The interviewee reported he left from Horgos, Serbia, in the early hours of 16th January, 2021, with a group of six other Afghan people on the move (including one 15 year old minor). They crossed the border at 01:00AM and then walked for four hours until they arrived in the area of Kisszallas, Hungary.
The group then spent two days in this location without access to food. Five of the group were picked up by a car at 04:00 in the morning on 18th January. The respondent reports that after five minutes in the car, they were stopped by the police and told to get out of the vehicle. The respondent reported that there were three policemen and one policewoman in blue uniforms with the Hungarian flag and a badge showing a cross, and one white van with the same flag and a cage inside. They reportedly called another police officer who arrived minutes later.
After questioning the driver (who was then allegedly allowed to leave), the officers searched the transit group and drove them via van to a police station in an urban area. The interviewee reported that, at the station, the policemen made them hold a number while taking pictures of them and then locked them in a cell for eight hours. Reportedly, no translator was provided.

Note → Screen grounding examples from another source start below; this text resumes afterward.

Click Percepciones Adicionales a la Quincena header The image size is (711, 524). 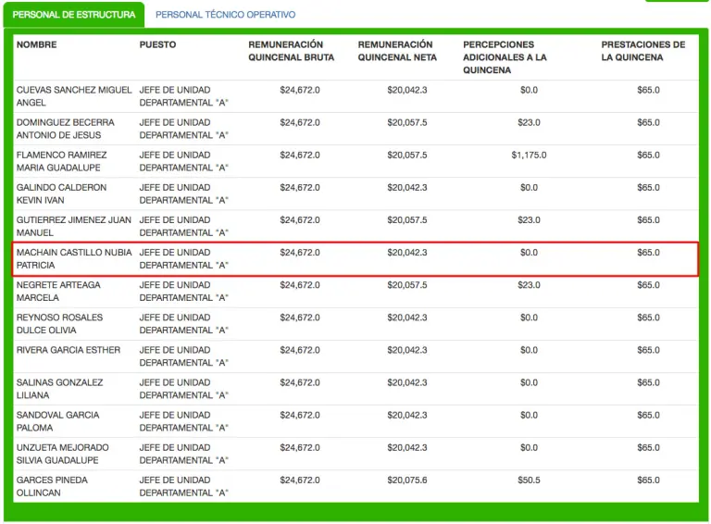[x=505, y=57]
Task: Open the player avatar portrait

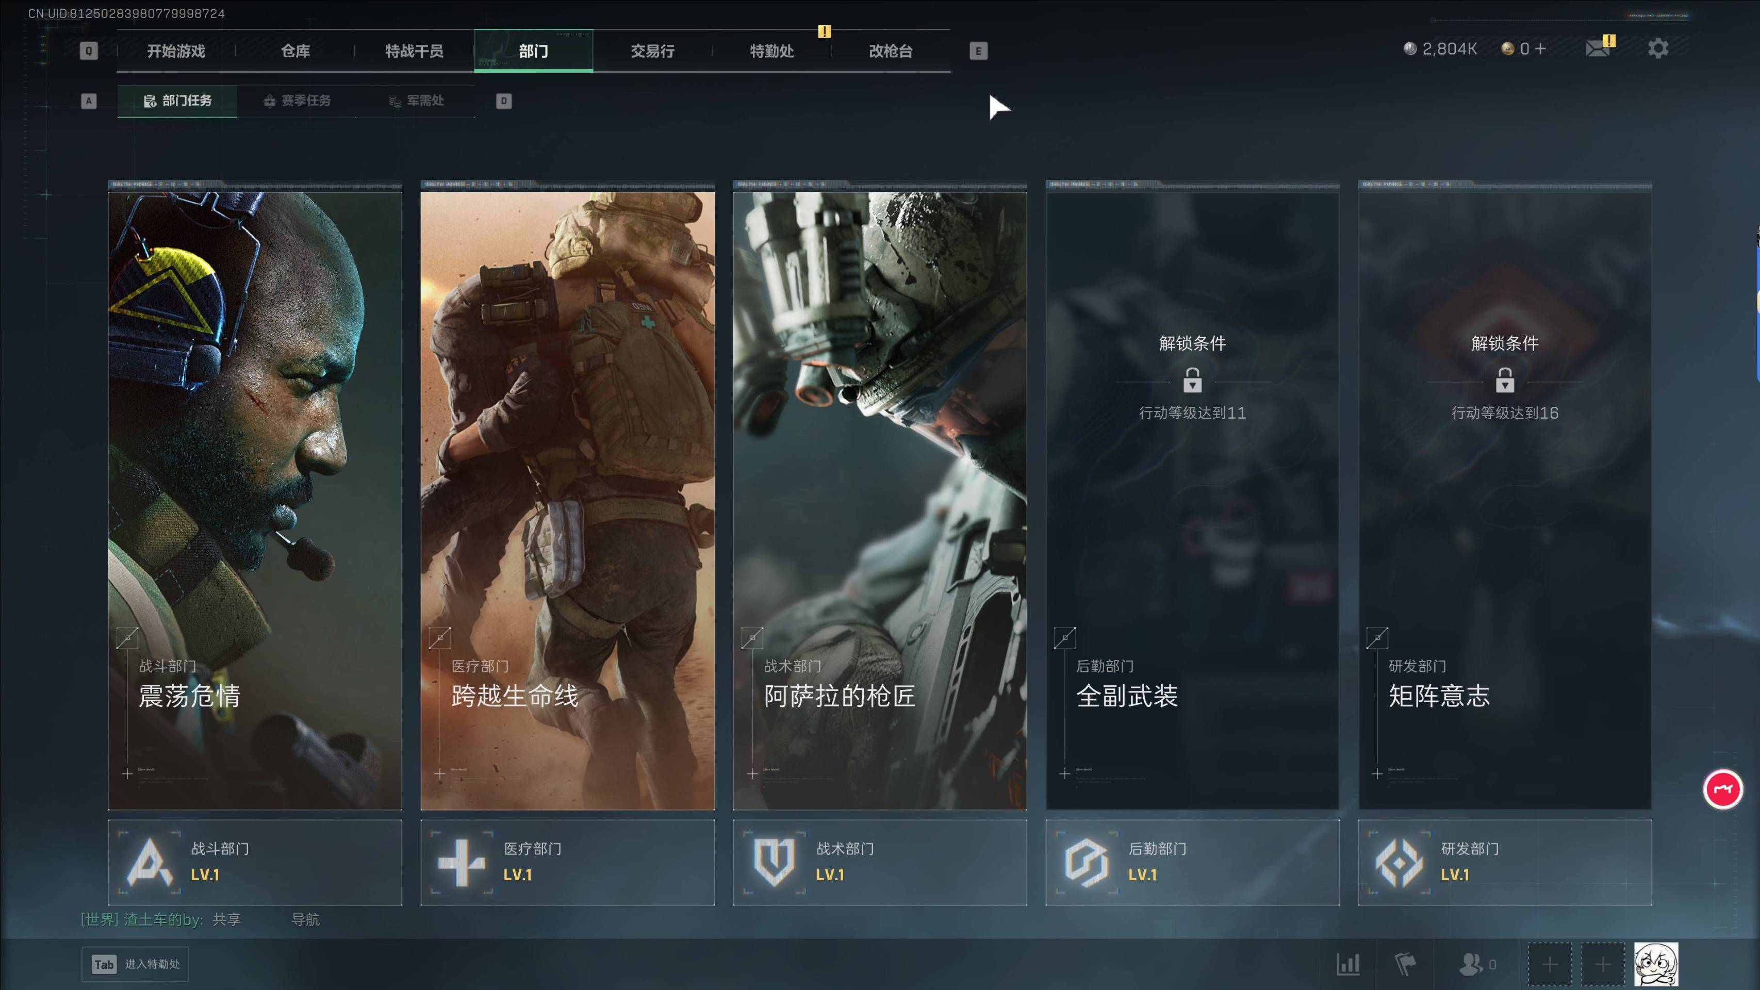Action: pyautogui.click(x=1655, y=964)
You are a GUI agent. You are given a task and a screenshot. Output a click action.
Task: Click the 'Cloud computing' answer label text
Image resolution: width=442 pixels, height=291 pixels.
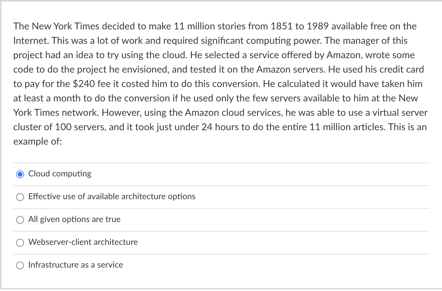pyautogui.click(x=60, y=174)
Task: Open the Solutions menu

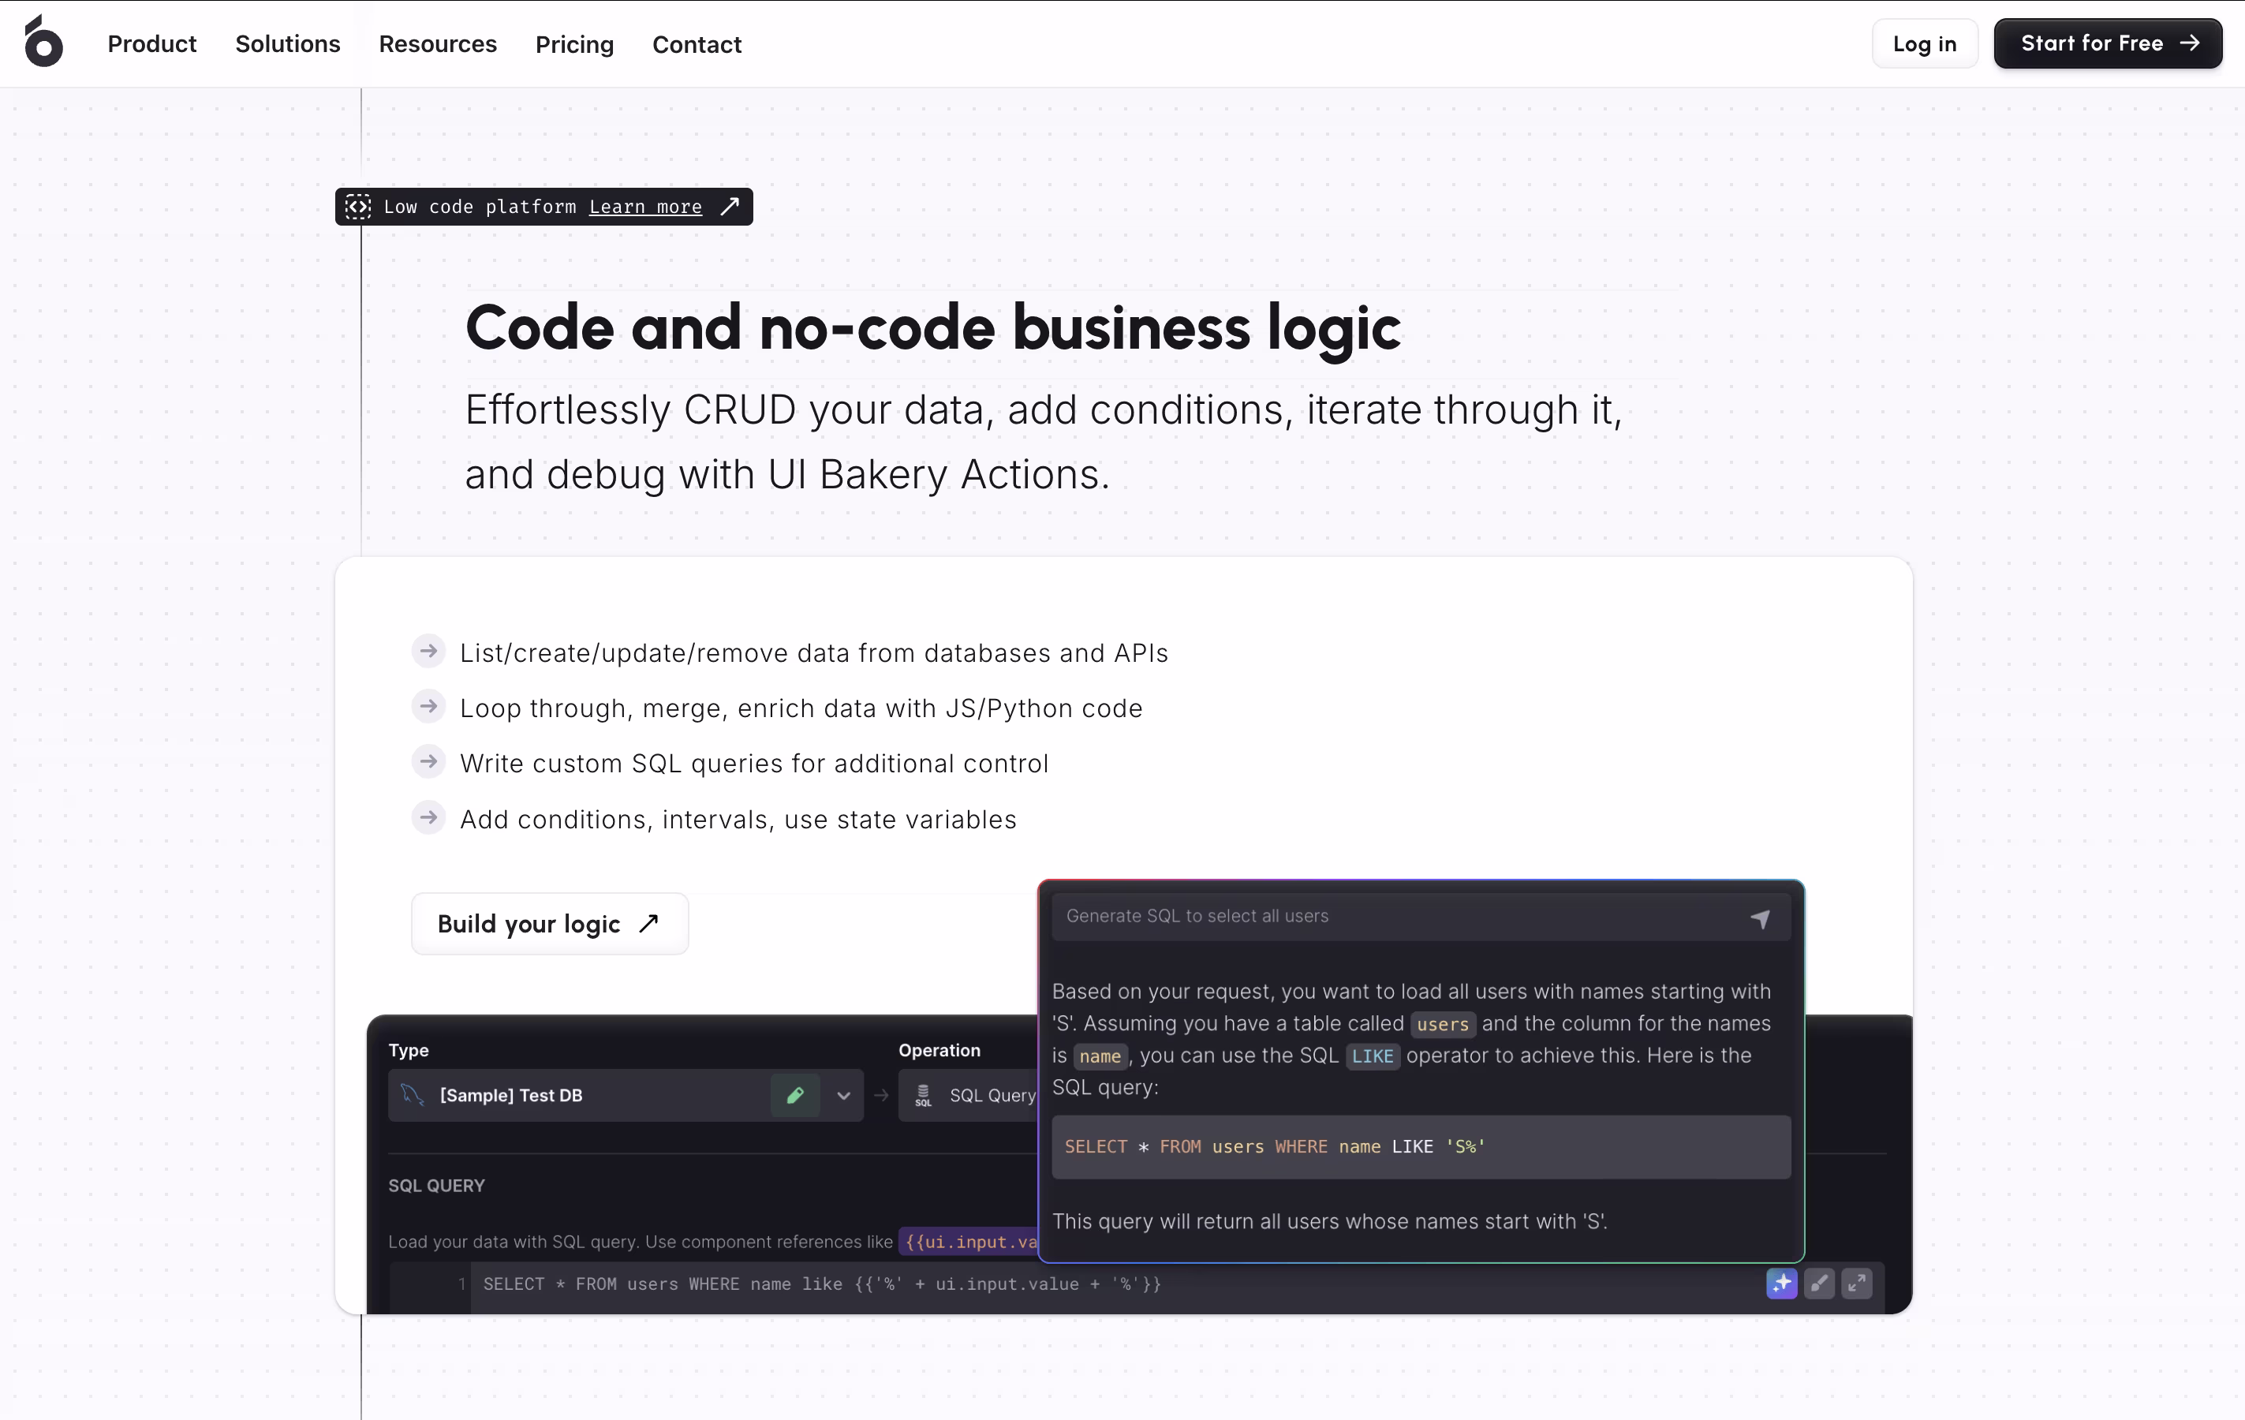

“They want to count the number of refugees who try to cross the border so they took pictures of us with a number like we were terrorists”
The officers reportedly ignored more than 10 requests for food, water and blankets by the respondent – he described the room as being really cold – repeatedly arguing they would bring them back to Serbia in 30 minutes or 1 hour.
At 14:00 that day (18th January), the officers reportedly removed them from the cell and drove them to Horgos border crossing in the same white van used the day before. At the border, the respondent alleges that the Hungarian police called the Serbian police and told them that the five group members were going to be removed to the territory.
Two officers in blue uniforms, referred to by the respondent as Serbian police, then met them at the other side of the border and walked them for 15 minutes to the nearest police station – likely the border police station itself. They took their personal information (full name, date of birth and country of origin) and wrote this down on a document which they were made to sign, alongside giving their fingerprints. The respondent reported that the presumed Serbian officers told them they would give them the papers telling them to leave the country. This assertion was in fact not carried out. Instead the the group was released and told to go to a camp.